Roma, 20 mag. (askanews) - "Attenzione, lo dico a tutte le forze politiche e in particolare a chi sostiene questo governo: fino a quando c'è una dialettica è anche comprensibile, ma quando trascende fino a coinvolgere il presidente del Consiglio e a mettere in dubbio la sua imparzialità è una cosa non grave, diventa gravissima".

Così il premier Giuseppe Conte, da Borbona (Rieti), dove ha visitato le zone terremotate del Centro Italia, ha replicato al sottosegretario leghista Giancarlo Giorgetti che in un'intervista a La Stampa lo ha accusato di non essere più sopra le parti".

"C'è una grammatica costituzionale e il governo del cambiamento rifugge le opacità della vecchia politica - ha sottolineato Conte - se si mette in dubbio l'imparzialità del premier si mette in discussione e si indebolisce anche l'azione del governo, allora bisogna farlo con percorsi chiari e trasparenti, le sedi ufficiali sono il Consiglio dei ministri e in prospettiva il Parlamento".

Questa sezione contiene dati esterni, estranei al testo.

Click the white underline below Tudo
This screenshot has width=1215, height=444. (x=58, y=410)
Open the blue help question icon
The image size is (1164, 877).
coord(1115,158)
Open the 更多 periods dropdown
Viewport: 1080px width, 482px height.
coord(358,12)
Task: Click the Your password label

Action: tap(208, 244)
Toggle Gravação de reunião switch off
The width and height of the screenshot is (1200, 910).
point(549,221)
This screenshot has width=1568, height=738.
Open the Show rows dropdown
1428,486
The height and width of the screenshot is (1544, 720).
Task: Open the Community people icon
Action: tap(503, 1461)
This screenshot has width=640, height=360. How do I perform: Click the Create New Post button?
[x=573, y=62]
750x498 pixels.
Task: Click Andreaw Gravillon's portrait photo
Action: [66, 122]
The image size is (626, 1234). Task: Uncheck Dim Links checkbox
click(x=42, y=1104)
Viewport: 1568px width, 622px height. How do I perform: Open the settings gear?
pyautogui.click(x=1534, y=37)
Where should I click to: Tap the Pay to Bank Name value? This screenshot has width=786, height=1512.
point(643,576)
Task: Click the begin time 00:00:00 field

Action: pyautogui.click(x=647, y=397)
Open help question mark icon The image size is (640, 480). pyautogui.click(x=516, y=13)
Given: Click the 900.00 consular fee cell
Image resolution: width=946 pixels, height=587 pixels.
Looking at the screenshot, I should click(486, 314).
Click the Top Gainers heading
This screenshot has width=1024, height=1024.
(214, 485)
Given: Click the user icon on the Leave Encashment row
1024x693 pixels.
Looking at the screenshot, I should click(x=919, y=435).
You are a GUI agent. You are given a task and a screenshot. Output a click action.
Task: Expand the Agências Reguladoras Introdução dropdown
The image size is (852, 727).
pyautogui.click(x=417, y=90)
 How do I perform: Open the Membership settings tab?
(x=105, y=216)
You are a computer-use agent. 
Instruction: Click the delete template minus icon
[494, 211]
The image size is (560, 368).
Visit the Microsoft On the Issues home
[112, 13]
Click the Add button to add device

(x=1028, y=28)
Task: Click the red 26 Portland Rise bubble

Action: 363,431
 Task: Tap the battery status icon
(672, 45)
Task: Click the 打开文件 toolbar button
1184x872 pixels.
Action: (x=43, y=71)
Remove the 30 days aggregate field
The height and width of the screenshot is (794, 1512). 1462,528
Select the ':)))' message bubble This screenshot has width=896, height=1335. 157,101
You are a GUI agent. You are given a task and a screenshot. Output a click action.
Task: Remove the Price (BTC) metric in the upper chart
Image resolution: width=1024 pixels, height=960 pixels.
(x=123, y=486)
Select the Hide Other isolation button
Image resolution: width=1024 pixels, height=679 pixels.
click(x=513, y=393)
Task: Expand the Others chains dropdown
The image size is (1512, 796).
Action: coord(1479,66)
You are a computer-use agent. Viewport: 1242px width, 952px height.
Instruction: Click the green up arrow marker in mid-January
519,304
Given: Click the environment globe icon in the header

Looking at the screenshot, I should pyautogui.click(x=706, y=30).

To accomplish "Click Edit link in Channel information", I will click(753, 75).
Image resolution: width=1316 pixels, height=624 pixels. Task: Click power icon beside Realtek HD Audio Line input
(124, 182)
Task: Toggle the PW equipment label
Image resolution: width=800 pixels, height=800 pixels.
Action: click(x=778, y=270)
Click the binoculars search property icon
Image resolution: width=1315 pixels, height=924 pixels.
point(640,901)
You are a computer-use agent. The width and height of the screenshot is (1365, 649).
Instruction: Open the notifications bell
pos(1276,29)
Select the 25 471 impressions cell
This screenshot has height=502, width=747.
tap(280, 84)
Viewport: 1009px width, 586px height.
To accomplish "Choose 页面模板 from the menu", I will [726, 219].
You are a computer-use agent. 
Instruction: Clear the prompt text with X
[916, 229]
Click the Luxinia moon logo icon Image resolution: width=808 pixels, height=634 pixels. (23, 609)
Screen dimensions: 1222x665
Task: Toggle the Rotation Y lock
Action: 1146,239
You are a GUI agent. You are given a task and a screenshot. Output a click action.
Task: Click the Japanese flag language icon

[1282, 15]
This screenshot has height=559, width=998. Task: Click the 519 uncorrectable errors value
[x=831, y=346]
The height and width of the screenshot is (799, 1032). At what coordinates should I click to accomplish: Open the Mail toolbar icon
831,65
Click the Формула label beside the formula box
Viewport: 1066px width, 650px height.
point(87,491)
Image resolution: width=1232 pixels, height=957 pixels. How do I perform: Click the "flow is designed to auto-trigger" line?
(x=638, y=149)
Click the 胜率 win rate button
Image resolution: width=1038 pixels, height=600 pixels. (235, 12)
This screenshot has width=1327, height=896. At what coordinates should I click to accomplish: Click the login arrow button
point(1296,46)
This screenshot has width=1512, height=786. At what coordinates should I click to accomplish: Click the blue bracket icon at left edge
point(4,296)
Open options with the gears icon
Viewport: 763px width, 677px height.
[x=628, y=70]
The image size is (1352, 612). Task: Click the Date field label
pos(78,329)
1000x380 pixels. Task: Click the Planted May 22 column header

"Non possiamo accettare allusioni, insinuazioni affidate a una mezza intervista o a un video su Facebook - ha aggiunto - la grammatica costituzionale richiede che chi lo fa si assume responsabilità. Non possiamo dare agli italiani esempio di massima coesione, come è accaduto recentemente in Consiglio dei ministri, dove all'unanimità è stata ribadita piena fiducia nel mio operato e pochi giorni dopo metterlo in discussione in termini di imparzialità".